***** Exercise data

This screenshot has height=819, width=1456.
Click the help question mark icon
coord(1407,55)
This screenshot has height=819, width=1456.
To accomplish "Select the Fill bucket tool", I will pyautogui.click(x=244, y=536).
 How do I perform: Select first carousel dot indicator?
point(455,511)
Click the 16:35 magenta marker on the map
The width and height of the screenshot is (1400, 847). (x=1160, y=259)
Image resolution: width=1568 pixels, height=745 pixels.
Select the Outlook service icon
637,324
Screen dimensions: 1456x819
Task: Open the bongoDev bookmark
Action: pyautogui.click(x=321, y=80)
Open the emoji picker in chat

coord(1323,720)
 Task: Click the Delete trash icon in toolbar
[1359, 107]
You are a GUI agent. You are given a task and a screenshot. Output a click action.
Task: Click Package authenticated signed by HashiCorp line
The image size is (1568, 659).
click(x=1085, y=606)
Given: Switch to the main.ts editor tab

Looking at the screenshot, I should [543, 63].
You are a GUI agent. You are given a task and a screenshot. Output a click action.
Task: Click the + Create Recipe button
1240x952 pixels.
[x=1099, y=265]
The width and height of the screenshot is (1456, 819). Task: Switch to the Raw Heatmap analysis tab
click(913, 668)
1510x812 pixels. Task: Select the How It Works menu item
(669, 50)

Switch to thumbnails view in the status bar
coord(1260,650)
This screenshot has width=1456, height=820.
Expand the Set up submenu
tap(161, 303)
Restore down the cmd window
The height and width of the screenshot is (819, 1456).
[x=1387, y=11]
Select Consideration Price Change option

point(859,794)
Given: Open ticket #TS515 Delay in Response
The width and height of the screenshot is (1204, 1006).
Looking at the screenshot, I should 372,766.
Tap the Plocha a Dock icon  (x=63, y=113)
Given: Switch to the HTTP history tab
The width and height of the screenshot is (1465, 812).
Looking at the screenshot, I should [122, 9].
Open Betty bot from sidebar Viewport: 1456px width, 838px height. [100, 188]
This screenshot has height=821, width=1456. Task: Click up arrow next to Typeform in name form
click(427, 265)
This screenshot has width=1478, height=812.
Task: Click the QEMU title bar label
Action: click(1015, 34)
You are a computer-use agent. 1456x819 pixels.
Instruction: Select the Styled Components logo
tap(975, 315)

**********

> Required action
Word for word, restate all of the entries.

> Answer below
This screenshot has height=819, width=1456.
Click the help question mark icon
coord(1407,55)
This screenshot has height=819, width=1456.
To accomplish "Select the Fill bucket tool", I will pyautogui.click(x=244, y=536).
 How do I perform: Select first carousel dot indicator?
point(455,511)
Click the 16:35 magenta marker on the map
The width and height of the screenshot is (1400, 847). (x=1160, y=259)
Image resolution: width=1568 pixels, height=745 pixels.
Select the Outlook service icon
637,324
Screen dimensions: 1456x819
Task: Open the bongoDev bookmark
Action: pyautogui.click(x=321, y=80)
Open the emoji picker in chat

coord(1323,720)
 Task: Click the Delete trash icon in toolbar
[1359, 107]
You are a GUI agent. You are given a task and a screenshot. Output a click action.
Task: Click Package authenticated signed by HashiCorp line
The image size is (1568, 659).
click(x=1085, y=606)
Given: Switch to the main.ts editor tab

Looking at the screenshot, I should [543, 63].
You are a GUI agent. You are given a task and a screenshot. Output a click action.
Task: Click the + Create Recipe button
1240x952 pixels.
[x=1099, y=265]
The width and height of the screenshot is (1456, 819). Task: Switch to the Raw Heatmap analysis tab
click(913, 668)
1510x812 pixels. Task: Select the How It Works menu item
(669, 50)

Switch to thumbnails view in the status bar
coord(1260,650)
This screenshot has width=1456, height=820.
Expand the Set up submenu
tap(161, 303)
Restore down the cmd window
The height and width of the screenshot is (819, 1456).
[x=1387, y=11]
Select Consideration Price Change option

point(859,794)
Given: Open ticket #TS515 Delay in Response
The width and height of the screenshot is (1204, 1006).
Looking at the screenshot, I should 372,766.
Tap the Plocha a Dock icon  (x=63, y=113)
Given: Switch to the HTTP history tab
The width and height of the screenshot is (1465, 812).
Looking at the screenshot, I should [122, 9].
Open Betty bot from sidebar Viewport: 1456px width, 838px height. [100, 188]
This screenshot has height=821, width=1456. Task: Click up arrow next to Typeform in name form
click(427, 265)
This screenshot has width=1478, height=812.
Task: Click the QEMU title bar label
Action: click(1015, 34)
You are a computer-use agent. 1456x819 pixels.
Instruction: Select the Styled Components logo
tap(975, 315)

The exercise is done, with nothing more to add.